И все же одна мысль об этом наполняла ее ужасом. Что она будет с ними делать? Куда они поедут? Ее мысли разбегались в разные стороны в поисках решения. Гостиница? Однако в разгар лета гостиницы под завязку забиты туристами и стоят невероятно дорого. Кроме того, Николас в гостинице будет столь же невыносим, как и в Уил-хаусе. Она подумала о том, чтобы взять напрокат домик на колесах или жить на пляже подобно хиппи, мигрирующим на юг каждое лето, жечь костры из плавника и спать, свернувшись клубочком, прямо на холодном песке.
Конечно, был еще Кирктон. Когда-нибудь ей придется вернуться. Однако все ее существо восставало при мысли о возвращении в Шотландию, в усадьбу, где она жила с Энтони, где родились ее дети, в то единственное место, которое они считали своим домом. При воспоминании о Кирктоне она увидела три тени, мелькающие по светлым стенам, холодный северный свет, отражающийся на белых потолках, услышала звуки собственных шагов на отполированных ступенях лестницы, не покрытой ковром. Подумала о прозрачных осенних вечерах, когда в небе пролетали первые стаи диких гусей, о парке перед домом, спускающемся к берегам глубокой стремительной речки…

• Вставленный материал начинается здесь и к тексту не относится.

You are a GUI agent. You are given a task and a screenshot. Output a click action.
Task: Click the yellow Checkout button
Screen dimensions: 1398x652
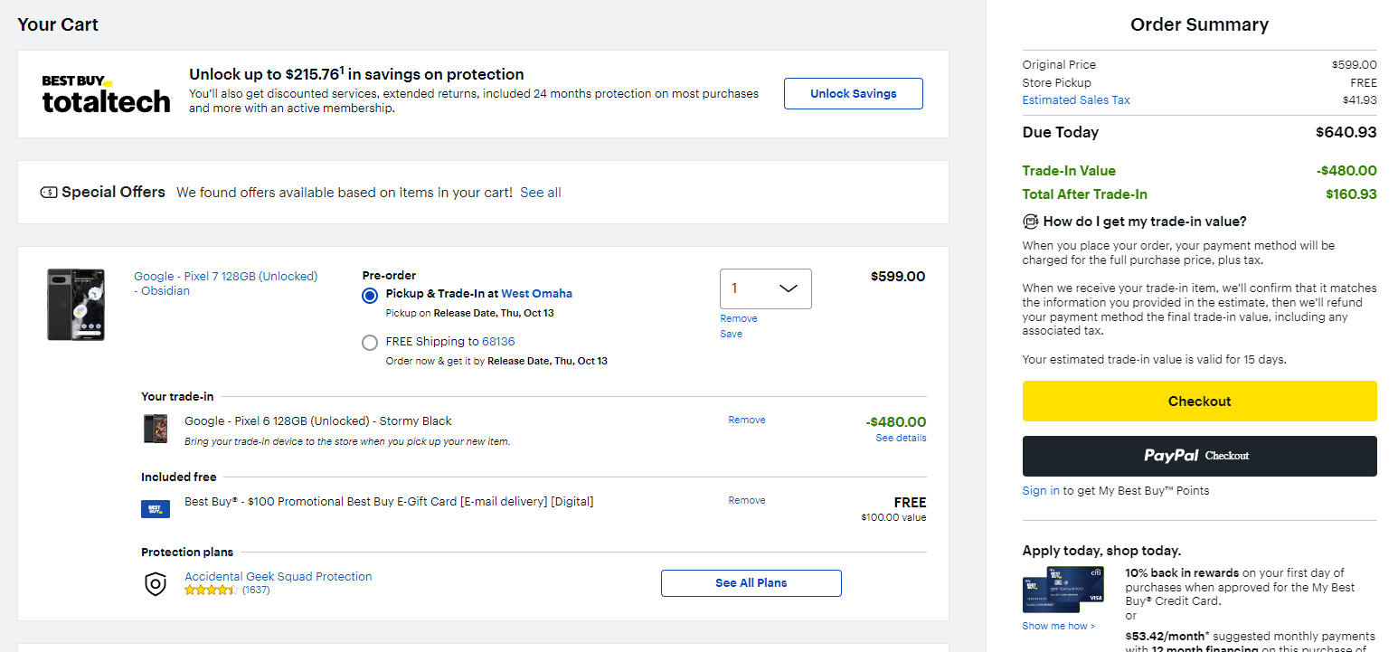pos(1199,402)
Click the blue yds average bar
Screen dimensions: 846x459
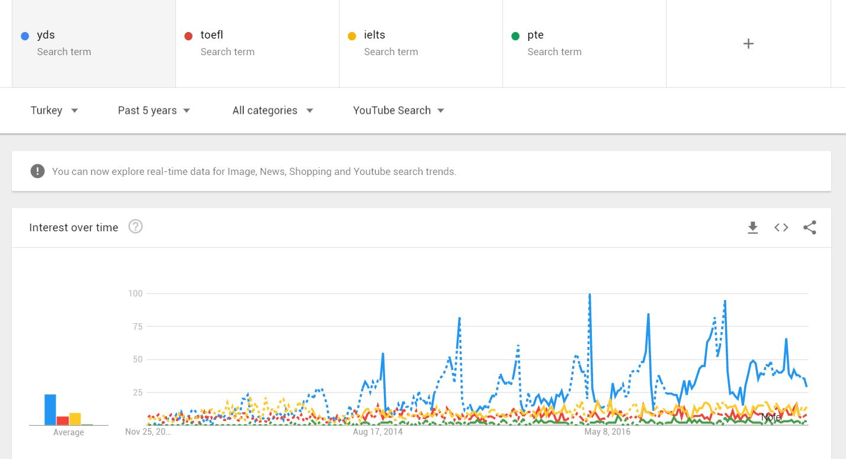click(50, 410)
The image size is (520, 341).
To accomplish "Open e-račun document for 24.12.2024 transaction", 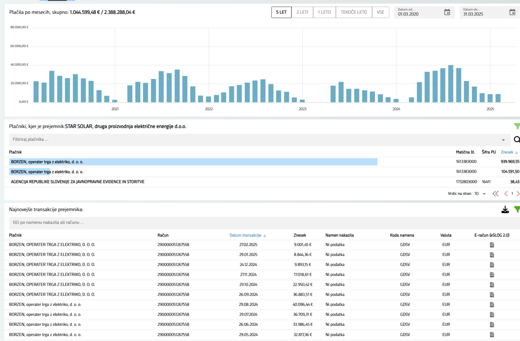I will click(x=492, y=265).
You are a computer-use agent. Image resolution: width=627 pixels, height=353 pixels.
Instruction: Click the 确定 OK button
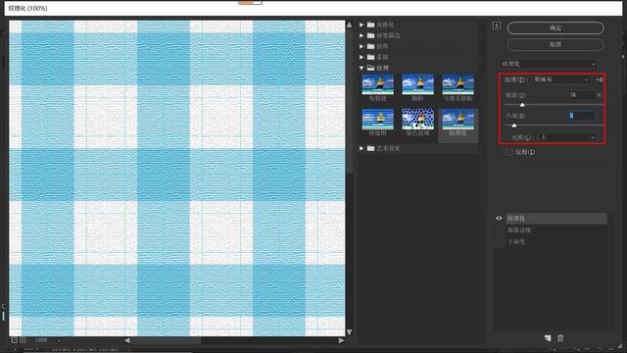point(555,28)
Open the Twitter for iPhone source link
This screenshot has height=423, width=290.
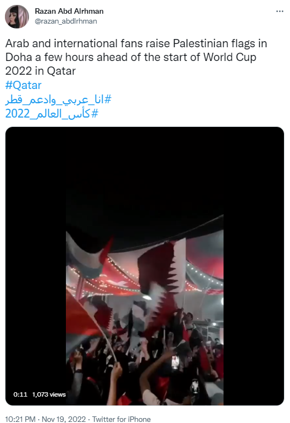click(x=121, y=419)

Нет. Не сейчас. Каре придется подождать. Позднее, возможно, они и вернутся в Кирктон. Не сейчас. За спиной Вирджинии хлопнула дверь, и ее вернуло в реальность появление Тома Лингарда, приехавшего с работы. Она услышала, как он позвал Элис, затем бросил свой портфель на стол в холле и направился к патио в поисках жены.
– Привет, Вирджиния.
Он наклонился и слегка прикоснулся губами к ее макушке.
– Ты одна? Где же Элис?
– В кухне, обсуждает лобстера.
– Письма от детей? Все в порядке? Прекрасно, очень хорошо…
Одной из отличительных черт Тома было то, что он никогда не давал себе труда дождаться ответа хотя бы на один заданный им вопрос. Порой Вирджиния спрашивала себя, не в этом ли таится секрет его выдающихся успехов.
– Что ты делала днем? Лежала на солнышке? Что же, неплохо. Может, пойдем со мной, искупаемся? Раз ты проленилась весь день, тебе полезно будет немного размяться. И Элис позовем тоже.
Он ушел, пружиня шаг и излучая энергию, назад в дом и дальше, в кухню, громко призывая жену. Вирджиния, признательная за то, что кто-то сказал ей, что делать, поднялась, собрала письма и покорно пошла вверх по лестнице в спальню, чтобы переодеться в бикини.